Stored items from a collection

----

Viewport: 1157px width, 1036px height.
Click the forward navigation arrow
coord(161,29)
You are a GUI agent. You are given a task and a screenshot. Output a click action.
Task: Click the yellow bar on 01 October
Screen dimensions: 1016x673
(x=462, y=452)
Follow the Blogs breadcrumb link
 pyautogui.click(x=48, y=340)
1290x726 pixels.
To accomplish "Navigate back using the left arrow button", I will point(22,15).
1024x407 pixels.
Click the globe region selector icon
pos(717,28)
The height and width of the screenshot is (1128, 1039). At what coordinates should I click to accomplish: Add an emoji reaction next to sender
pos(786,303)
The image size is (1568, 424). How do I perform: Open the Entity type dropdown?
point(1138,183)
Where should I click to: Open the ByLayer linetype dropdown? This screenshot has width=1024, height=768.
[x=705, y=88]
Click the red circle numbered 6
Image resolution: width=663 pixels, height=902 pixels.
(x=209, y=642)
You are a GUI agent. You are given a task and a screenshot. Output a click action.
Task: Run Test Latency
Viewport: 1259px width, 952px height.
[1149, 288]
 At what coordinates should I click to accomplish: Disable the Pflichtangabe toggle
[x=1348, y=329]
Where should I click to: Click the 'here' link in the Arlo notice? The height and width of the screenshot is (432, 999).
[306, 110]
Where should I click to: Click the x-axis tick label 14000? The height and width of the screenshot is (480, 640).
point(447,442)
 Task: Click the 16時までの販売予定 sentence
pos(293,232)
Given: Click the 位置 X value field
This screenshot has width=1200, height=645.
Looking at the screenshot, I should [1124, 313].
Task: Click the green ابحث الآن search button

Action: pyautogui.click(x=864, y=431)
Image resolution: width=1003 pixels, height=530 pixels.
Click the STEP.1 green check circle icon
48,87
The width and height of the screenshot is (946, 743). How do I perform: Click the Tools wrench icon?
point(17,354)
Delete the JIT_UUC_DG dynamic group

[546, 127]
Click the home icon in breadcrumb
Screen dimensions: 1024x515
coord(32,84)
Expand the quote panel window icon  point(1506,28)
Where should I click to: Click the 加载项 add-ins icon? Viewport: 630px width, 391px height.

----

## Task to carry out
Give back exactly the lines from the one that contains "Given: Click the 位置 X value field" to the end of the data above, both of those lines included.

## Response area
Given: Click the 位置 X value field
This screenshot has width=1200, height=645.
Looking at the screenshot, I should [1124, 313].
Task: Click the green ابحث الآن search button

Action: pyautogui.click(x=864, y=431)
Image resolution: width=1003 pixels, height=530 pixels.
Click the STEP.1 green check circle icon
48,87
The width and height of the screenshot is (946, 743). How do I perform: Click the Tools wrench icon?
point(17,354)
Delete the JIT_UUC_DG dynamic group

[546, 127]
Click the home icon in breadcrumb
Screen dimensions: 1024x515
coord(32,84)
Expand the quote panel window icon  point(1506,28)
Where should I click to: Click the 加载项 add-ins icon? Viewport: 630px width, 391px height.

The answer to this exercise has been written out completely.